***** QUOTED PASSAGE *****

Including the figures for the Glasgow City Region (which includes seven local authorities plus the city) there have been 3,013 private new build starts in the latest year which is the equivalent of 22.2% of Scotland’s total.
Aberdeen city recorded 644 private new build starts, which is close to the average for the last decade, while Dundee had 262 in 2020-21, which was the fourth highest figure in the last 12 years.
David Alexander, chief executive officer of DJ Alexander Scotland, said: “It is clear that Edinburgh is a Scottish, UK, and international property hotspot which is encouraging a property building boom. Prices are currently at record levels and demand remains strong. As a result, there has been a natural rippling out effect from the city which has also encouraged new building in the adjacent local authority areas.
“Just last month approval was given for the creation of a new town in East Lothian called Blindwells which will consist of 1600 new homes, a school, local amenities, and good access to public and private transport links.”
He continued: “This is all good for Edinburgh and the surrounding areas as long as too much strain is not placed on the local community infrastructure in these areas. There is also the question of whether Edinburgh being such a powerful draw for individuals and companies is healthy for the wider Scottish economy.”

***** INFORMATION PROVIDED *****

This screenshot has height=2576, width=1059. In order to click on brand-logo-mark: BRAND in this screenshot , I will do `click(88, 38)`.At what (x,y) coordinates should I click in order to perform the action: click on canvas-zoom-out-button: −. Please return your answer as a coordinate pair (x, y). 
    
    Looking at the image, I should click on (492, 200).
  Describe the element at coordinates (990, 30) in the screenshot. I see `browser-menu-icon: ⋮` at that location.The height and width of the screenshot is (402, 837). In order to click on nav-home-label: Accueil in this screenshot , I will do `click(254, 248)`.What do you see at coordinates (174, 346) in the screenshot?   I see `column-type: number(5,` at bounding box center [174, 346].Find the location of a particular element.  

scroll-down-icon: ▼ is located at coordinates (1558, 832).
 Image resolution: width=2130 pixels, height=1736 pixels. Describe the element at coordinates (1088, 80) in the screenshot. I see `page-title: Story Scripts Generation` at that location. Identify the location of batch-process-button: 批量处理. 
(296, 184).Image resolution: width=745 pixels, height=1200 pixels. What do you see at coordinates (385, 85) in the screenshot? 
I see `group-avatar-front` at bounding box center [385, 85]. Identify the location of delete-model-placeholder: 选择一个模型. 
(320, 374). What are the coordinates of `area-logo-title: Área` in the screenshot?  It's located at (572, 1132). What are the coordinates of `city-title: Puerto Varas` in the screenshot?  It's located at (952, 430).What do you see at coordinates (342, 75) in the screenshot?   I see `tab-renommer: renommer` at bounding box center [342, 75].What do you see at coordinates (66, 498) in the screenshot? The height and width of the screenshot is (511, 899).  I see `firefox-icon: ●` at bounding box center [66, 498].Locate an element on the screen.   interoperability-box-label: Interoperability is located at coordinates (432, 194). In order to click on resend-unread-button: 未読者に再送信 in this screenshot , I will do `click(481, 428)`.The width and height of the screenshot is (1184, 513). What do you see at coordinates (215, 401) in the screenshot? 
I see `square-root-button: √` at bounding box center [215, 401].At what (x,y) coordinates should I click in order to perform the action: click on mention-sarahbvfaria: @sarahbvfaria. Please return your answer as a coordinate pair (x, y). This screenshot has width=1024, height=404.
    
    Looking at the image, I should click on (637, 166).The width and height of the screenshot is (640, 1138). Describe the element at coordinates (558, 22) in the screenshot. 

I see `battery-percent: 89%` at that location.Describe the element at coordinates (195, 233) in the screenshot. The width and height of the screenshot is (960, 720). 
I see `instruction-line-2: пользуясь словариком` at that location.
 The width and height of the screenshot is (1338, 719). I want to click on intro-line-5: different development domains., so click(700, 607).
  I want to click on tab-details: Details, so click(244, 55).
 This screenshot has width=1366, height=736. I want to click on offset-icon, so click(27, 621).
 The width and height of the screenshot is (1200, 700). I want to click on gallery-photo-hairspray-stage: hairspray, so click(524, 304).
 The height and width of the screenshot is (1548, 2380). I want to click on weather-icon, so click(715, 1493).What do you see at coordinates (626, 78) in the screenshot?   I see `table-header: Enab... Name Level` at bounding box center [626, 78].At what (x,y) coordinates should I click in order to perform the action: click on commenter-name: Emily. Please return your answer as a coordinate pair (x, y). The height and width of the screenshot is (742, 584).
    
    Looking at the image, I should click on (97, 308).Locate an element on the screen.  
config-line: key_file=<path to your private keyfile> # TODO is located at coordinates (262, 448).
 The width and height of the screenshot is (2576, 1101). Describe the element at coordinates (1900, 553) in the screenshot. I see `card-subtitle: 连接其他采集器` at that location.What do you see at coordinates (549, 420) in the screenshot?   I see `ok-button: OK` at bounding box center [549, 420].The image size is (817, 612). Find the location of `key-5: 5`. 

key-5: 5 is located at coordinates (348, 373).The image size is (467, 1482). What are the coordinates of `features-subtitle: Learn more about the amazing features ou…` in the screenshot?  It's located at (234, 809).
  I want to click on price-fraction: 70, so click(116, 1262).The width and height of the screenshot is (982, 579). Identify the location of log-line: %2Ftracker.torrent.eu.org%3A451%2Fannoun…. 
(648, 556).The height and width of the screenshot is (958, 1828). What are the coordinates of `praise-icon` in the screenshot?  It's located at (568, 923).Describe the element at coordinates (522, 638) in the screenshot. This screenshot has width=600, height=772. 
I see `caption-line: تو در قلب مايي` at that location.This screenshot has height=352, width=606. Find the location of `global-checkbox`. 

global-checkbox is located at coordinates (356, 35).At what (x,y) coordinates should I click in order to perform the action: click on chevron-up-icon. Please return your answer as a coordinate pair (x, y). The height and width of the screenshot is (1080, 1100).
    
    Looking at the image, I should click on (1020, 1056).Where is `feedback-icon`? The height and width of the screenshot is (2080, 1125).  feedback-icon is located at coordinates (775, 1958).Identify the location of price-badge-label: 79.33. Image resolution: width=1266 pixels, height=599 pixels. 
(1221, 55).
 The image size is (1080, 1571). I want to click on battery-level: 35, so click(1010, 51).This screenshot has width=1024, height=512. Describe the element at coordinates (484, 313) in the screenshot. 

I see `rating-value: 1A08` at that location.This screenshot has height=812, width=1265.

*****

- CHECK YOUR UNDERSTANDING -
1. Answer these questions from the passage on Scottish new build starts.
(a) What share of Scotland's total private new build starts did the Glasgow City Region account for?
(b) How many private new build starts did Aberdeen city record?
(c) How many new homes will the new town of Blindwells consist of?
2. Proceed with the passage on Scottish new build starts, writing on from its last sentence.
The data plays no part in this work.

- TASK-BY-TASK ANSWERS -
1.
(a) 22.2%
(b) 644
(c) 1600

2.
“The danger is that we end up with a capital which becomes disproportionately expensive compared to the majority of Scotland and is only affordable to people from elsewhere. The emphasis on maintaining high levels of affordable housing in the capital must continue along with support for the private rented sector to enable it to house those people who want to work in Edinburgh but cannot afford, or don’t want, to buy.”
Mr Alexander concluded: “There is much to celebrate in Edinburgh’s expansion in recent years, but it needs to be tempered with comparable investment and building in other parts of the Scotland to ensure we don’t create a two-tier society. A successful capital should be part of a successful Scotland if the country is to thrive.”